Swedish silversmith (1880–1939), also known as Marta af Ekenstam / Marta Afekenstam

Märta Gunilla Matilda af Ekenstam (1880–1939) was Sweden's first female silversmith and creative metal worker. In 1913, after studying in Munich, she established her own studio in Malmö where she worked in the Jugendstil with materials including gold, silver, ivory and copper. In 1928, she married Carl Jarming who ran an art firm in Malmö. The two emigrated to the United States, settling in Pasadena. She exhibited at the 1937 World Fair in Paris and the 1939 World Fair in New York. Works by Ekenstam are in the permanent collection of Sweden's National Museum.

==Early life==
Born in Malmö on 3 May 1880, Märta Gunilla Matilda af Ekenstam was the daughter of the army officer Gustaf Teodor Engelbrekt af Ekenstam and his wife Ester Ebba Gunilla. She was one of the family's ten children. She began her training while working as an apprentice for the silversmith Sven Bengtsson in Lund. From 1902 to 1905, she went on study trips to Germany, Italy and the Netherlands, with extended stays in Nuremberg, Leipzig and Naples. After receiving a scholarship, she was able to study in Munich from 1909 to 1913.

==Career==
In 1909, Ekenstam became the first woman in Sweden to be authorized to work as an artisan in metalwork.

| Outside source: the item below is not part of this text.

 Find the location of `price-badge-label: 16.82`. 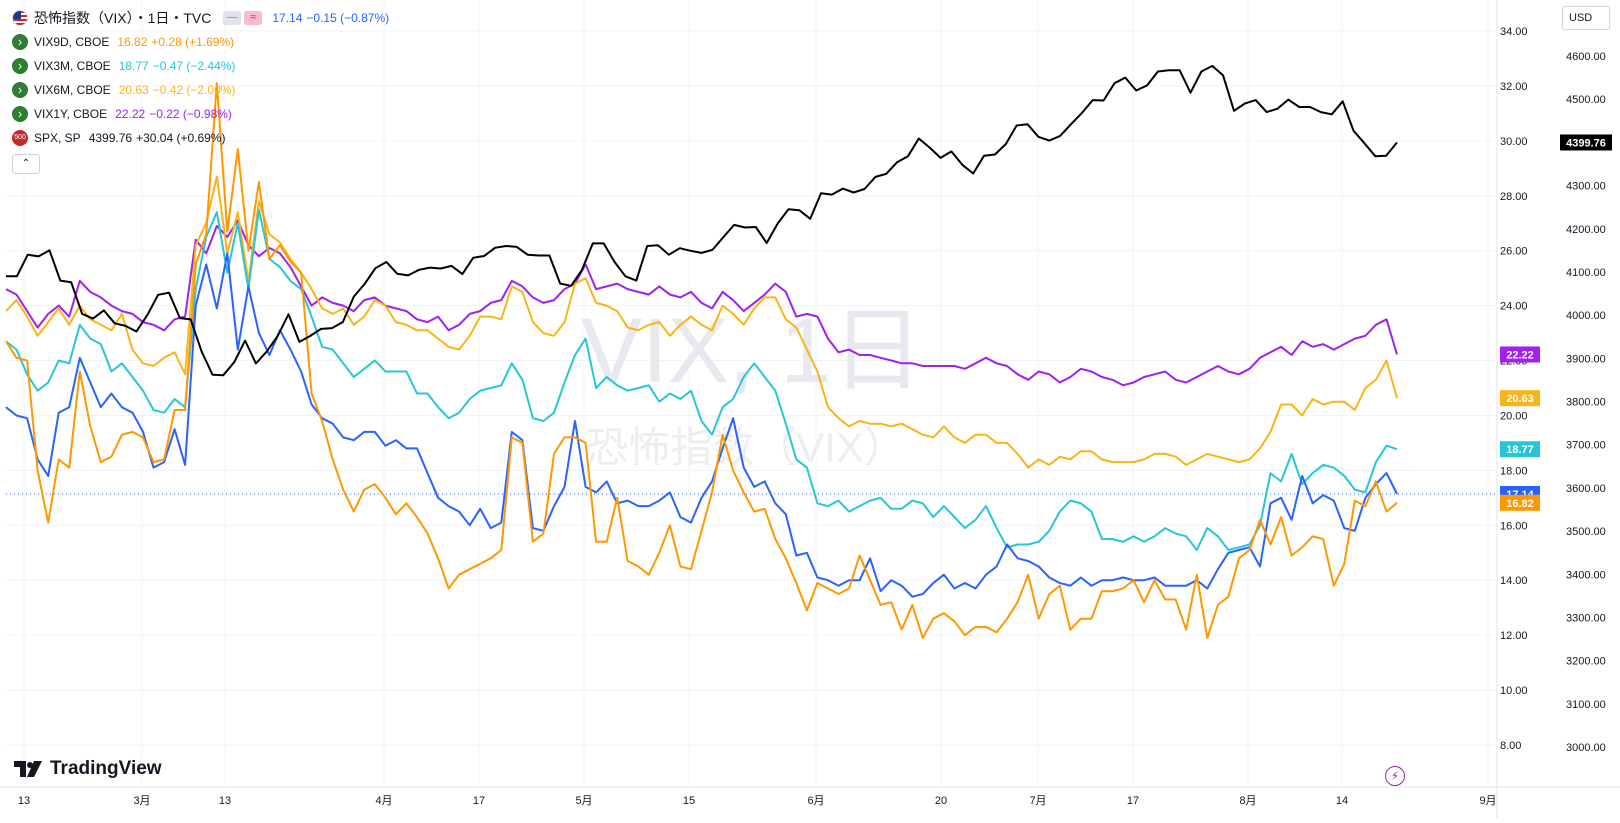

price-badge-label: 16.82 is located at coordinates (1520, 504).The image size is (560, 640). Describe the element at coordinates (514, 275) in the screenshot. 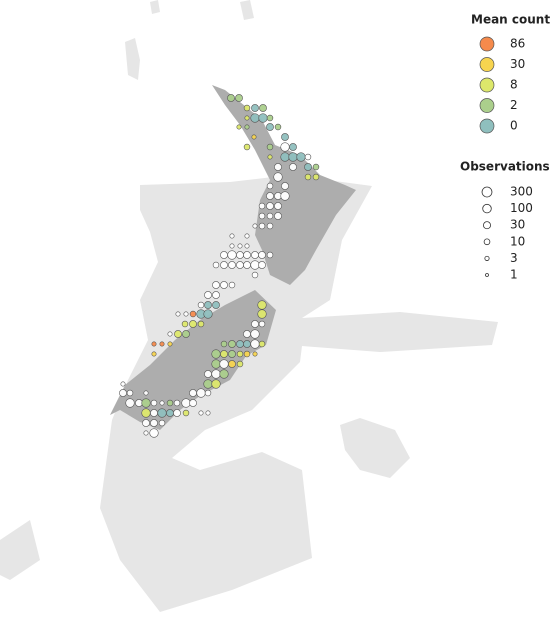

In 1913, on returning to Malmö, she established her own workshop creating utensils and jewellery in the Jugendstil in various materials, often combining silver and ivory in her personalized approach. Her ornaments in enamel, silver and ivory were decorated with semi-precious stones. In 1925, she opened the art school Skånska Målarskolen. From 1927, it was operated by the painter Tage Hansson.

In 1928, she married Carl Jarmig who ran an art business in Malmö. Together they emigrated to the United States and settled in Pasadena. Ekenstam opened the Märta af Ekenstam Art and Craft firm there and held several solo exhibitions while in America.

Märta af Ekenstam died on 4 August 1939 while on a visit to Malmö. Three of her works are in the permanent collection of Sweden's National Museum.